In his spare time, Ken enjoys playing the guitar, and while he has occasionally joined friends and colleagues in public performances, he is often advised to keep his day job.
Casey Fiesler
University of Colorado Boulder — Associate Professor, Information Science
Silicon Flatirons — Fellow, Telecommunications and Platforms Initiative
Casey Fiesler is an associate professor in the Department of Information Science (and Computer Science, by courtesy) at the University of Colorado Boulder, where she researches technology ethics and law. She holds a PhD in Human-Centered Computing from Georgia Tech and a JD from Vanderbilt Law School, and is on the legal committee of the Organization for Transformative Works.
Gabor Molnar
Silicon Flatirons — Fellow, Artificial Intelligence Initiative
University of Colorado Boulder — Research Associate, Department of Economics
Gabor Molnar is a Senior Fellow at Silicon Flatirons and a Research Associate in the Department of Economics, University of Colorado Boulder. His research interests include technology innovations, applied Internet econometrics, and (big) data-driven policy making. Dr.
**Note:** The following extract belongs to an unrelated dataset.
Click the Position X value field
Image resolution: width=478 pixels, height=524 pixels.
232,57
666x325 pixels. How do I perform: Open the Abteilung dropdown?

Molnar has extensive experience in technology start-ups from seed-stage to post-IPO and acquisition, and he came to the University after spending over 15 years in the international high-tech business. Prior to joining the University of Colorado, he was a Regional Director for Sales & Business Development at GoBackTV, a cable headend and edge solutions start-up (acquired by Aurora Networks, now part of the ARRIS Group). Dr. Molnar holds a BS in Economics from the Corvinus University of Budapest, an MS in Electrical Engineering from the Budapest University of Technology and Economics, and an MS and a PhD in Telecommunications from the University of Colorado Boulder.
Cobun Zweifel-Keegan
BBB National Programs — Deputy Director, Privacy Initiatives
Silicon Flatirons — Fellow, Privacy Initiative
Cobun Zweifel-Keegan, Deputy Director of Privacy Initiatives at BBB National Programs, is a data privacy lawyer advising independent programs that help businesses embrace privacy practices to earn the trust of their customers. As adviser to the BBB EU Privacy Shield program, Cobun has focused on maintaining this free and independent dispute resolution mechanism for individuals in Europe, bringing accountability to the privacy promises of U.S. businesses that have chosen to align their practices with European standards. In collaboration with the entire Privacy Initiatives team, Cobun also facilitates the development of new programs related to emerging privacy risks, cross-border data transfers, and data subject rights. Prior to joining BBB National Programs, Cobun served as a Westin Research Fellow at the International Association of Privacy Professionals, focusing his research on the global spread of uniform data privacy norms with the advent of the privacy profession. Cobun is a graduate of the University of Colorado School of Law (Class of 2016) and holds certifications as a CIPP/US and CIPM.